== Record set ==
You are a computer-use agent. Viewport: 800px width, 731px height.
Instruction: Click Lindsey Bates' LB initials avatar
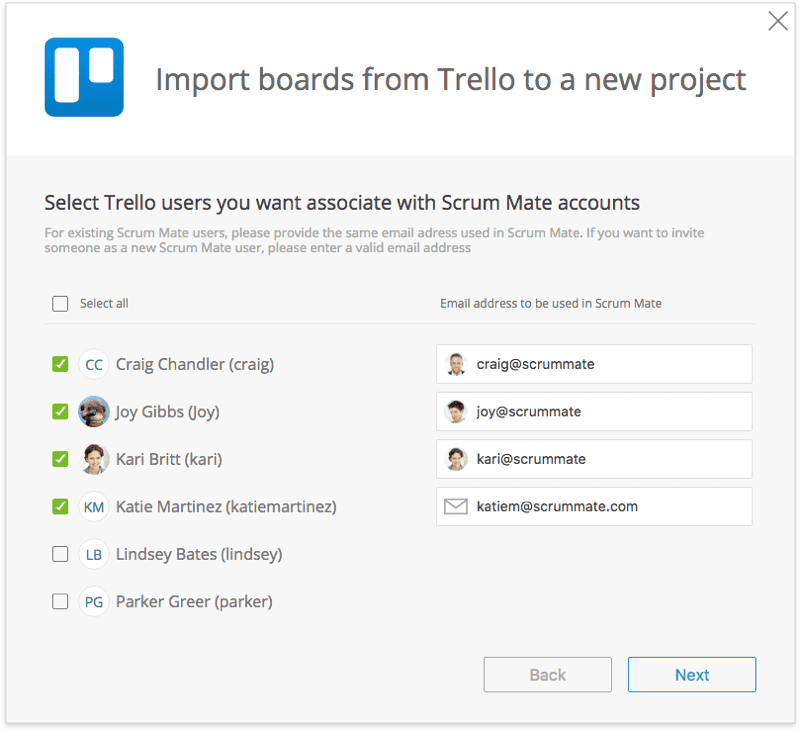pos(94,554)
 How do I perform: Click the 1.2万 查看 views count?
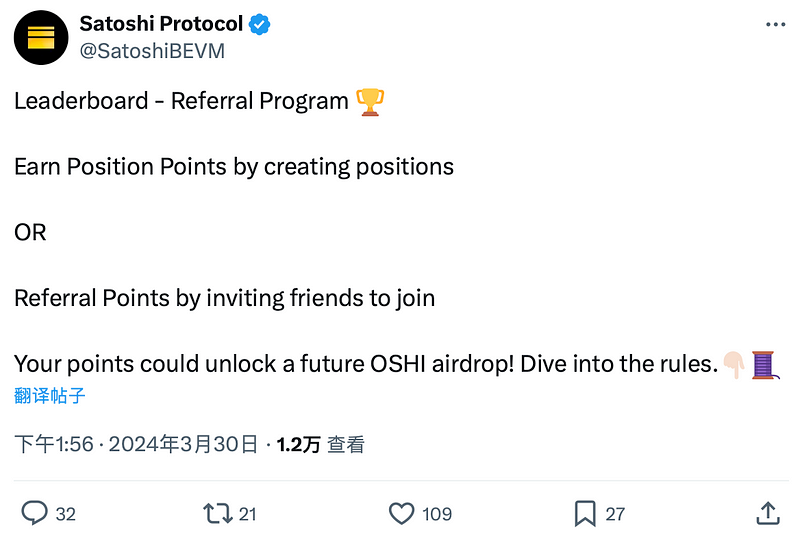click(320, 444)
===
> _Assigned task_
Excluding the pictures, restate word for word the lines from the one that holds "Instruction: Click Lindsey" through the last line of the entries, both ends included.

> _The answer_
Instruction: Click Lindsey Bates' LB initials avatar
pos(94,554)
 How do I perform: Click the 1.2万 查看 views count?
click(320, 444)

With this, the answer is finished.